At a time when taxpayers are being asked to dig deeper to resolve Los Angeles' chronic budget crisis, city employees are receiving raises that will cost tens of millions of dollars within a few years, according to records obtained by The Times.


Mayor Antonio Villaraigosa, an assortment of City Council members and Police Chief Charlie Beck are urging voters to approve a sales tax hike on the March 5 ballot that would boost the city rate to 9.5% , one of the highest in the state.


At the same time, thousands of police officers, firefighters and civilian employees are in the midst of receiving a two-year series of raises that were backed by the mayor and council. When all the increases are in place for a full year — the fiscal year that starts July 2014 — they will add $167 million annually to the general fund budget, which pays for public safety and other basic services.





The added cost of the pay increases will equal three-fourths of the new revenue the city expects to collect if the sales tax measure passes.


Opponents of the tax increase, Proposition A, argue that city leaders gave away too much to employee unions amid the economic downturn. Voting for the measure "only encourages more bad behavior," said Jack Humphreville, a neighborhood volunteer who wrote the ballot argument against Proposition A.


"They're basically trying to bail themselves out of a problem that they made for themselves," he said.


Councilman Paul Koretz, who favors the measure, said workers made key concessions that offset the raises they are receiving. Those include furloughs, or unpaid days off, and increased contributions toward employee retirement, he said.


"When raises were given during the [budget crisis], there were also givebacks," Koretz said.


Backers of Proposition A, which needs a simple majority to pass, say it is essential to stave off deep cuts to city services. Beck has warned that 500 LAPD positions will have to be eliminated if the measure is defeated.


Miguel Santana, the city's top budget official, said salary costs this year are the same as in 2007, partly because City Hall has thousands fewer positions. Villaraigosa argues that city officials have made key changes, including a rollback in pension benefits and an increase in the retirement age for new civilian employees.


"I believe and believe strongly that we've made a lot of cuts," he said. "Eighty percent of this structural deficit has been resolved because of cuts."


Still, increased salary costs are contributing to projected budget shortfalls in coming years. Santana has warned that the budget gap will reach $216 million in July — a figure contested by one former Villaraigosa aide — followed by $327 million the year after that.


"One way or the other, we're going to have to make up that difference," Santana said. "The way we've been doing it so far is by reducing the size of the workforce.

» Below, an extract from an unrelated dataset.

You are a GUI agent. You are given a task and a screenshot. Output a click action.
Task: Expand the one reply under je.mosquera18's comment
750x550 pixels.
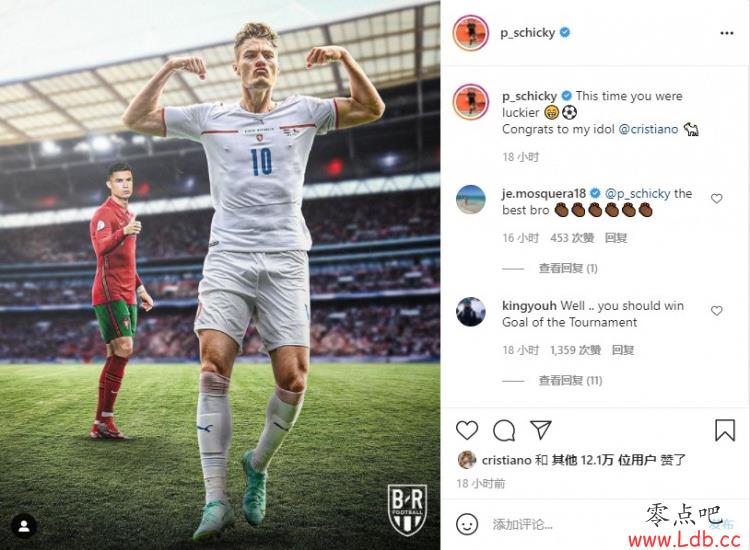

The question is, what is there left to cut?"


Thousands of civilian workers represented by the Coalition of L.A. City Unions — a group that includes custodians, trash truck drivers, landscapers and others — are in the process of receiving three scheduled raises. A 3.75% increase was given last summer. Another 1.75% raise is due July 1, followed by a 5.5% hike Jan. 1, 2014.


Animal shelter worker Jake Miller said the raises are "modest" and should have no bearing on passage of Proposition A. "We deferred our raises three times already to help the city stay solvent. But we can't do it forever," he said.


Police officers and firefighters are receiving five raises over two years. An increase of 1% was provided July 1 and another 2% given last month. Three more increases — 1% on July 1, 1% on Nov. 1 and 2% on March 1, 2014 — are on the way, records show. When the five increases are in place for a full year, they will add $92 million annually to the general fund budget.


Santana noted that sworn employees went three years without pay increases during the worst of the financial crisis.


Not yet included in any of the city's spending and deficit projections are employee raises that could be approved after March 2014, as a result of a new round of contract talks set to begin later this year.